Task description » Write out the lines exactly as they appear, beginning at the line that contains "This screenshot has height=232, width=412." and stopping after the line that contains "pyautogui.click(x=91, y=59)".

Dataset rows
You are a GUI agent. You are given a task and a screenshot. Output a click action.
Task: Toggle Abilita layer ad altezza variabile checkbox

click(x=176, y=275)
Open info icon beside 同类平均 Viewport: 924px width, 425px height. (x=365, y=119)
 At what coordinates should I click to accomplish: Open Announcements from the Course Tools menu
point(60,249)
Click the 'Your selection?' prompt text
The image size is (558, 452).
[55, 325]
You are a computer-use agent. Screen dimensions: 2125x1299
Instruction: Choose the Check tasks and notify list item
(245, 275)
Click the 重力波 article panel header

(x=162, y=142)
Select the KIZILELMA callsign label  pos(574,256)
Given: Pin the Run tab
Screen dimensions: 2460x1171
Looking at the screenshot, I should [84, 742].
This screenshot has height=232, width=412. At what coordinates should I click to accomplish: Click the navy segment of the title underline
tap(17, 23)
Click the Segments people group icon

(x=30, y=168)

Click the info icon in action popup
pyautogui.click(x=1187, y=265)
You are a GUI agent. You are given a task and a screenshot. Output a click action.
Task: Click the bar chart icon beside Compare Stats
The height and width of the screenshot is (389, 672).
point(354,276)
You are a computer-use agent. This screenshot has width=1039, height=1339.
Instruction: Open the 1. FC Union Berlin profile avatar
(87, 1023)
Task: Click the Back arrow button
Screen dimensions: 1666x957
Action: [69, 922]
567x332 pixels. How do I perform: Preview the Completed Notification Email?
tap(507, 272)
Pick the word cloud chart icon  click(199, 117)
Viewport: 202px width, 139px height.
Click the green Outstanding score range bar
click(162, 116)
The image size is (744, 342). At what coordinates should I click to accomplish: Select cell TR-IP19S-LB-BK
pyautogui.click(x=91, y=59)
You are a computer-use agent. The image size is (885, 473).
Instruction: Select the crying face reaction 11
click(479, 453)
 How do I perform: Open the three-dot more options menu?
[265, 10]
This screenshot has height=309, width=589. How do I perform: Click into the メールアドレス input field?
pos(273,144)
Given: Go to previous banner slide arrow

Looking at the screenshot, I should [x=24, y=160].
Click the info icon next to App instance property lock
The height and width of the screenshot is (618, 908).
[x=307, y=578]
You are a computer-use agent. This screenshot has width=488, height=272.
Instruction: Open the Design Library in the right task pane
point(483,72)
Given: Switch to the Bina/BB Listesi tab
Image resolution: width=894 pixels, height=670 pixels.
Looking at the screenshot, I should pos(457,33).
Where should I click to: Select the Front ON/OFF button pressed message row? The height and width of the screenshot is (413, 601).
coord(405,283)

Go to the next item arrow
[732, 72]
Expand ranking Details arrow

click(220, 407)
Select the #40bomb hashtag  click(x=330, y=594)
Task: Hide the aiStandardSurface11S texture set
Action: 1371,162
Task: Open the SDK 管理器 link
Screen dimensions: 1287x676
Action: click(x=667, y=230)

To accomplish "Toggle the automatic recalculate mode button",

Result for this task »
This screenshot has height=232, width=412. At what coordinates should I click to accomplish: Click the navy segment of the title underline
tap(17, 23)
Click the Segments people group icon

(x=30, y=168)

Click the info icon in action popup
pyautogui.click(x=1187, y=265)
You are a GUI agent. You are given a task and a screenshot. Output a click action.
Task: Click the bar chart icon beside Compare Stats
The height and width of the screenshot is (389, 672).
point(354,276)
You are a computer-use agent. This screenshot has width=1039, height=1339.
Instruction: Open the 1. FC Union Berlin profile avatar
(87, 1023)
Task: Click the Back arrow button
Screen dimensions: 1666x957
Action: [69, 922]
567x332 pixels. How do I perform: Preview the Completed Notification Email?
tap(507, 272)
Pick the word cloud chart icon  click(199, 117)
Viewport: 202px width, 139px height.
Click the green Outstanding score range bar
click(162, 116)
The image size is (744, 342). At what coordinates should I click to accomplish: Select cell TR-IP19S-LB-BK
pyautogui.click(x=91, y=59)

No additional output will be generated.